Dsc_0069_1There are very few pieces of good news coming out of Hurricane Katrina and Hurricane Rita, but one thing that these catastrophic hurricanes delivered which, oddly enough, might serve as a powerful message of change for black and brown America, and the poor and the under-served, is this; the government cannot, and possibly will not, rescue everyone out of this tragedy. 2.5 million victims, which is the running number of the total number of victims of Katrina and Rita, is more in 60 days, for effectively one disaster, that all disasters put together for 2004 (a total of 1.7 million victims registered all year in 2004 with FEMA). The SBA reports that they may have more than 1.7 million referrals from FEMA for disaster loan assistance, where up to now the most they have ever had to address (Northridge Earthquake) was less than 200,000 at one time. This is not big, it is overwhelming, and effective or not effective, no government could "take care" of all of these people — over the long term. In other words, this is a wake up call.

A wake of call, in particular, for my people — black people.

A wake up call that no one is ultimately going to rescue you out of this disaster.  A wake up call that the government, in its most effective state (which admittedly in this instance there many cases where government response was not all that effective), cannot "take care" of you, me, and certainly not more than 2 million folks. Government, it is obvious, is simply overwhelmed trying to handle the basis of response to this catastrophe, and furthermore, at the end of the day our lives are our responsibility. I have been saying this now for years in my writing, speeches and our work at Operation HOPE. Black America is the only modern race of people in the world today that created a political power base before we created an economic power base. Ready, fire, aim. As a result, we send our most brilliant public policy makers to our nation’s capitol to carry the wrong message, protect the wrong things (as an example, an ever decreasing pool of subsidies and entitlements), and push in some cases the wrong policies (short term "help," versus long term empowerment and self-help).

Now, it is true that black America has just a  ton of troubles that must be addressed in short years ahead, and many of them cannot be solved "through the market economy." Many of our challenges and problems are so far gone that we simply need to help some of our people (government help, private charity, and faith based compassion) in the short term, who are simply in no position right now to help themselves. Now, that said, substantively we need to be about the business of moving our people into a new era; and era comprised of self empowerment and taking care of self. As Ambassador Andrew Young has said, "government cannot rescue us out of this disaster. Many of us have been thrown into deep financial water, and we need to learn how to swim (in these deep financial waters), and quickly I might add."

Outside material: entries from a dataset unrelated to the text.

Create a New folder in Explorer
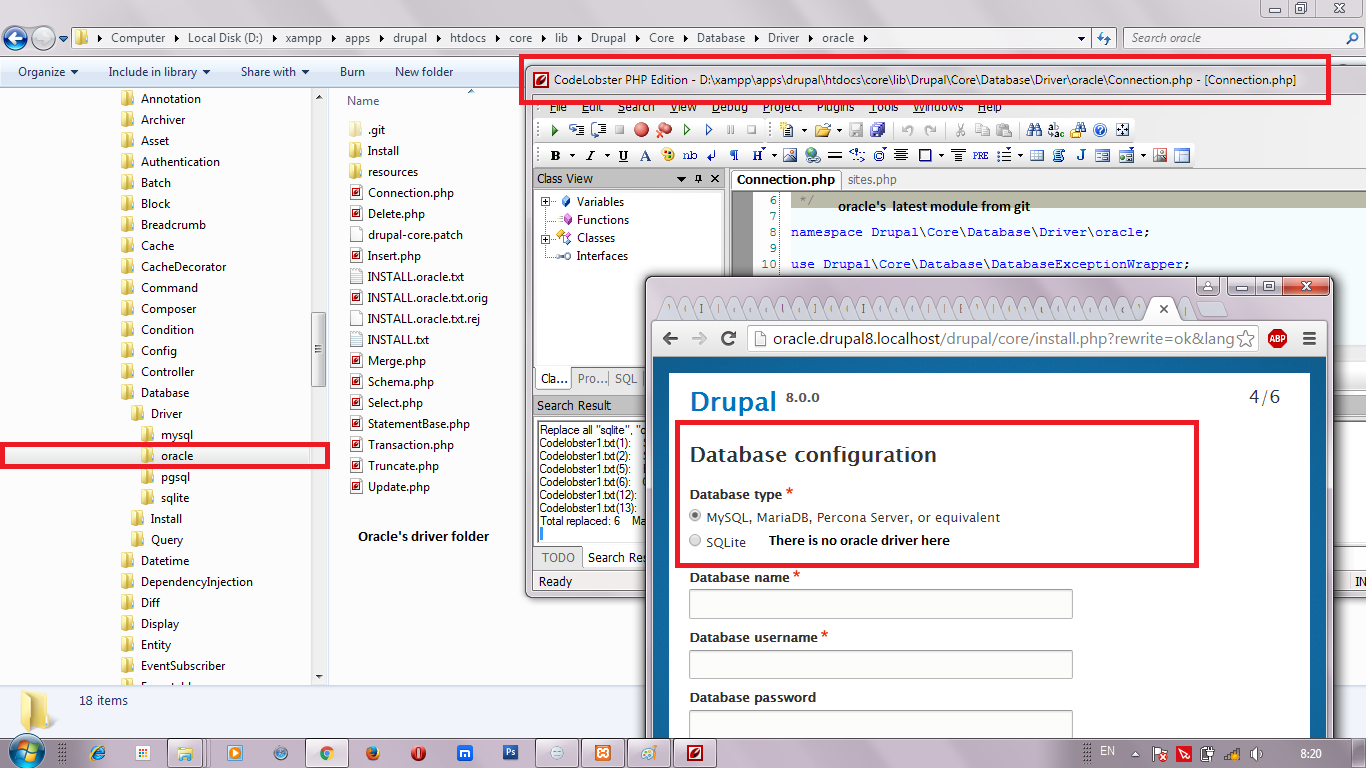The height and width of the screenshot is (768, 1366). [425, 71]
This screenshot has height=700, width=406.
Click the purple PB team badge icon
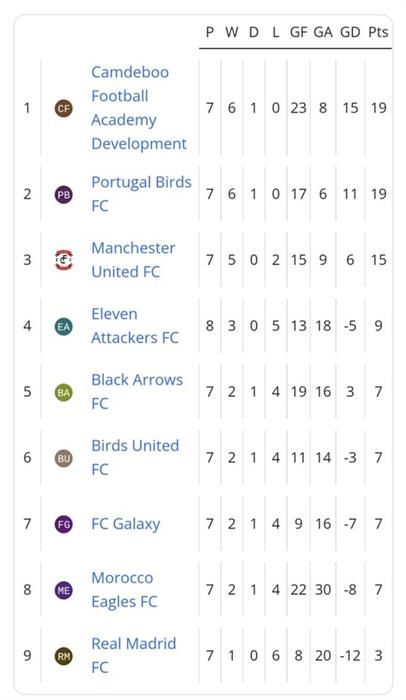(63, 195)
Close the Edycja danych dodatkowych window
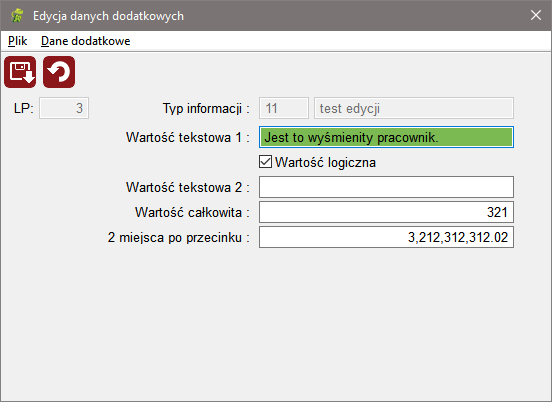The image size is (552, 402). click(x=536, y=15)
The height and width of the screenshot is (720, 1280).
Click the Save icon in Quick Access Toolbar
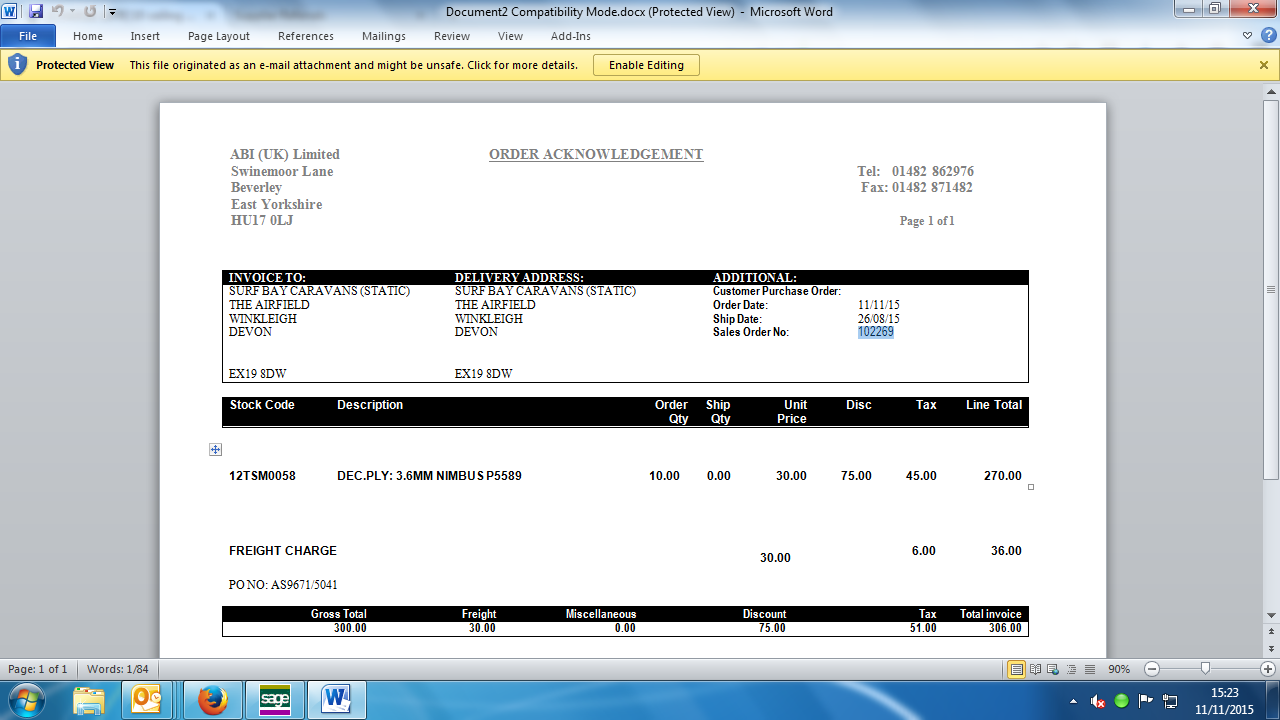[36, 12]
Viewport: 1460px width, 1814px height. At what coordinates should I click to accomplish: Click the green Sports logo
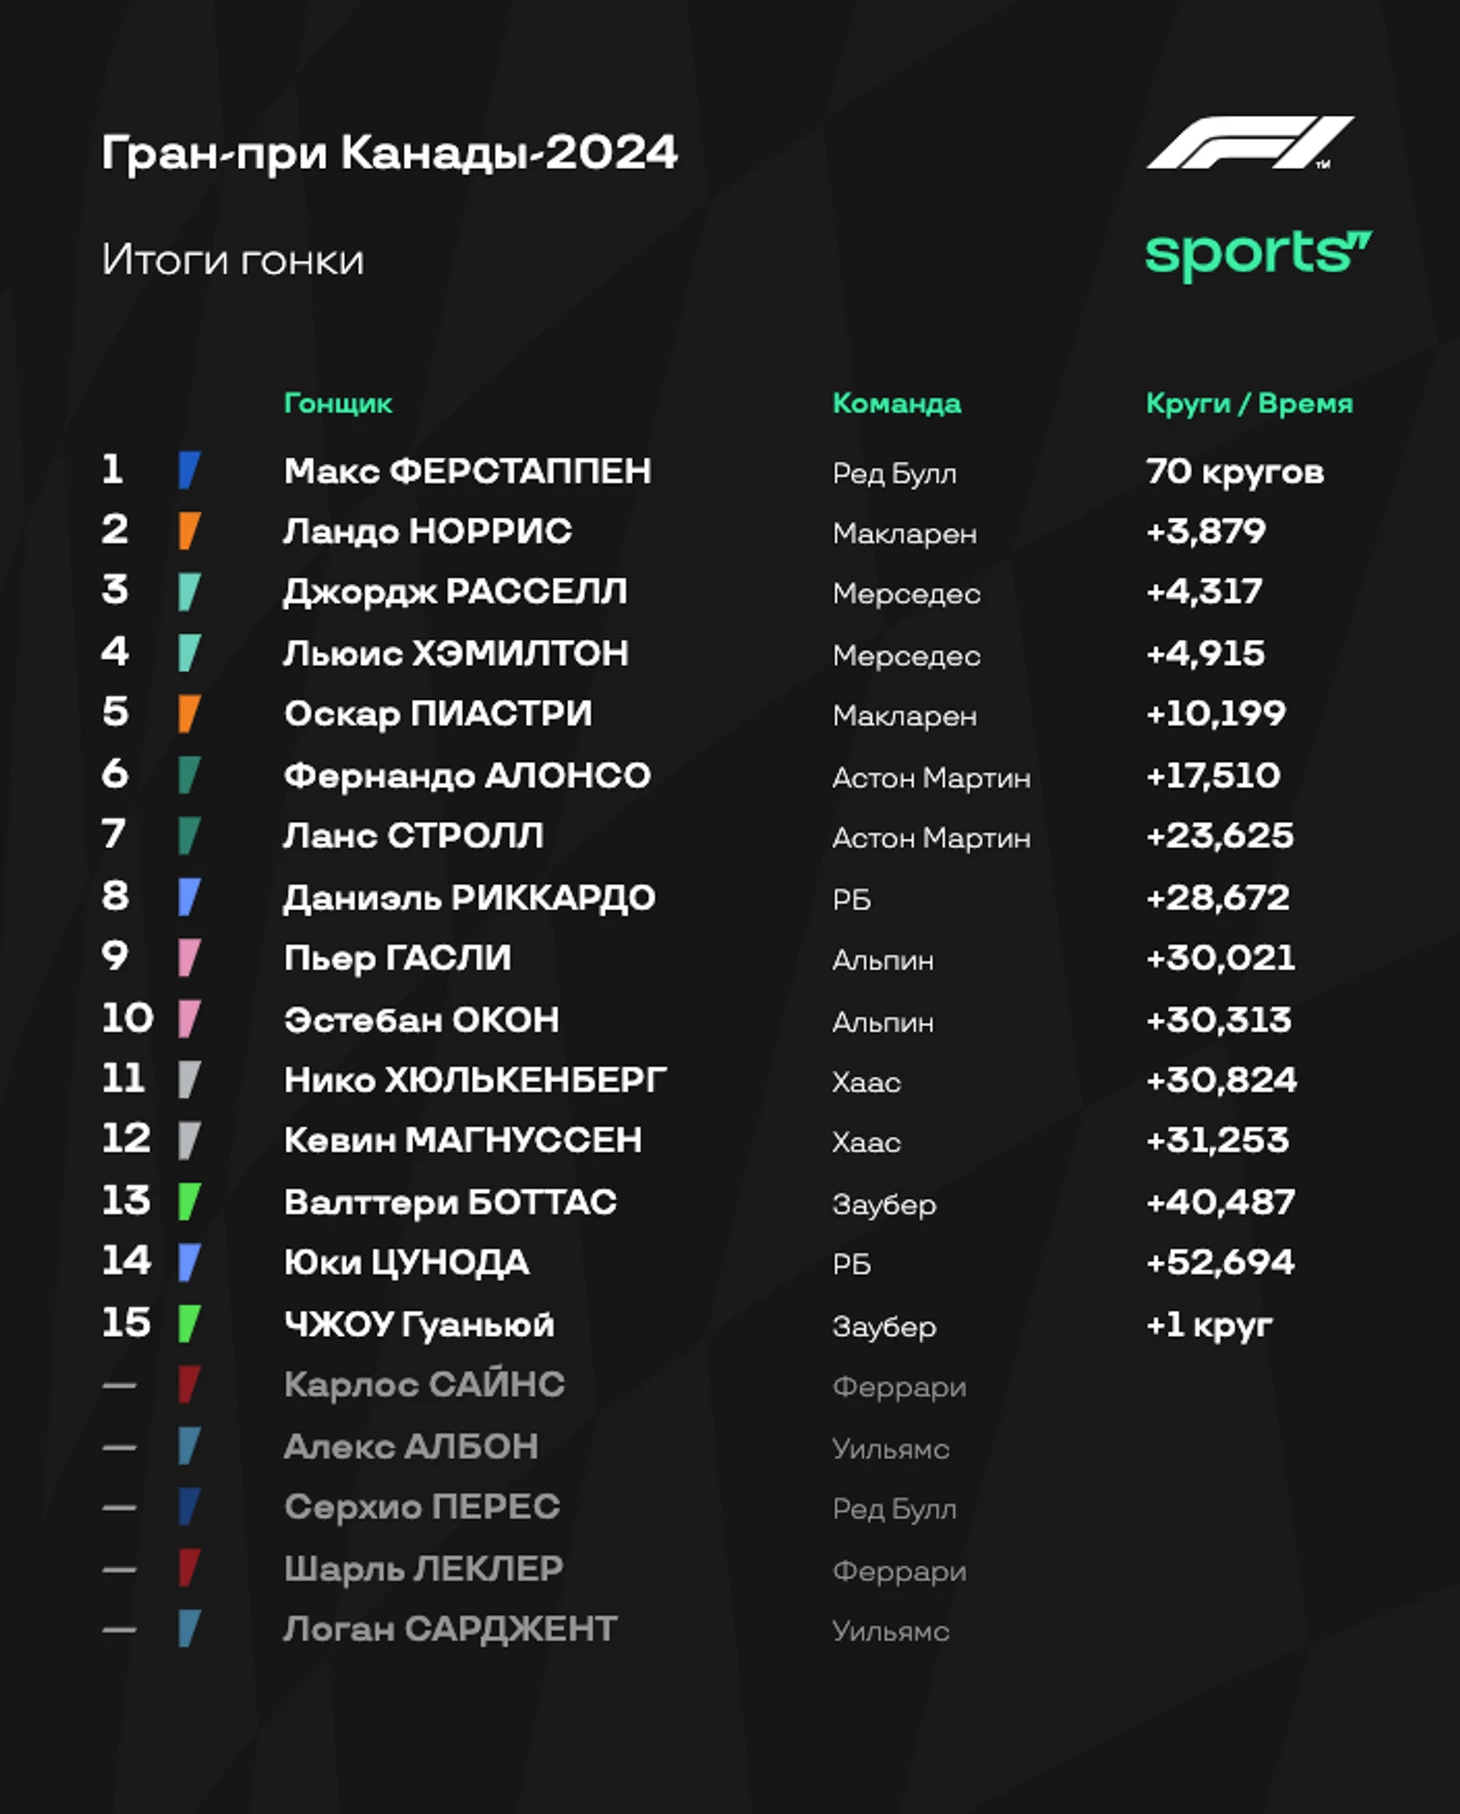pos(1258,254)
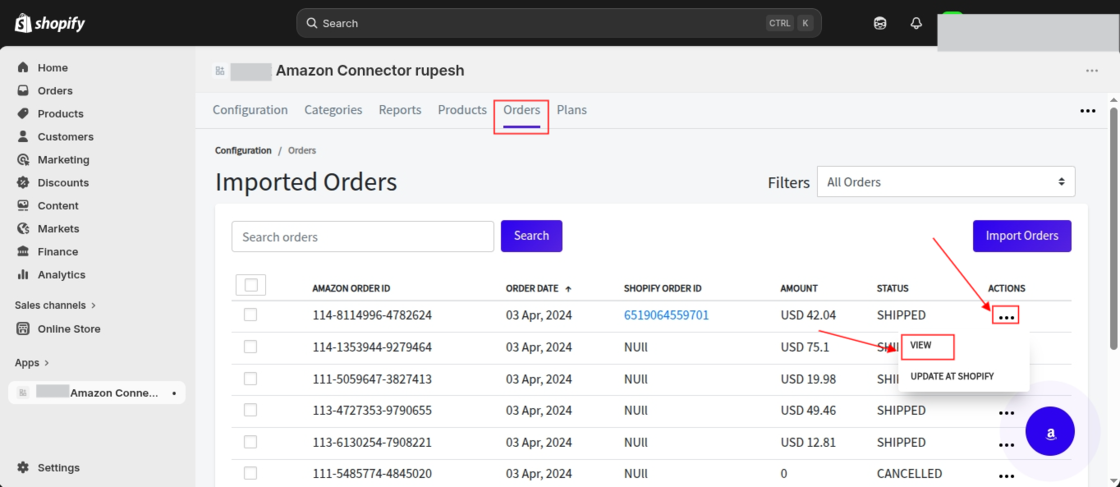Viewport: 1120px width, 487px height.
Task: Open Shopify order link 6519064559701
Action: tap(666, 315)
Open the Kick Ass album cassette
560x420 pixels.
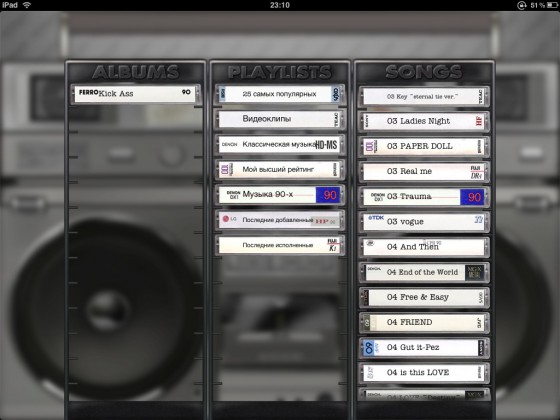136,94
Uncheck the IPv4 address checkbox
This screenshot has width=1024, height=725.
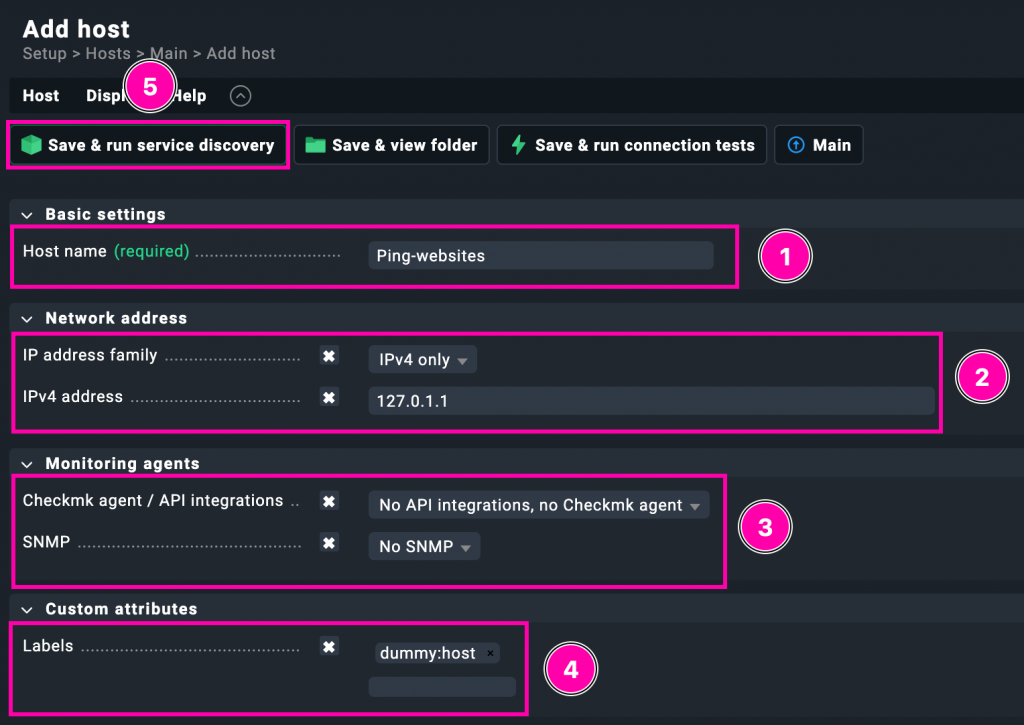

Ladies and gentlemen, we need to get on with the business of taking our lives back. When the government seeks to wire funds into accounts for folks who have no bank accounts, and there are more than 70 million Americans with no bank account in the richest country in the world, then not only does that say something about our government, it says something about us. Education is the ultimate poverty eradication tool in 2005; because if you don’t know better, you simply cannot do better.

Dignity is something everyone can afford (quoting friends and fellow Young Global Leaders HRH Crown Prince Haakon Magus, Professor Pekka Himanen and myself from our recent work session in Oslo, Norway around the to be announced Dignity Project).

You cannot have a rainbow, without a storm first. We have had our storm. Now let us claim our rainbow in our lives.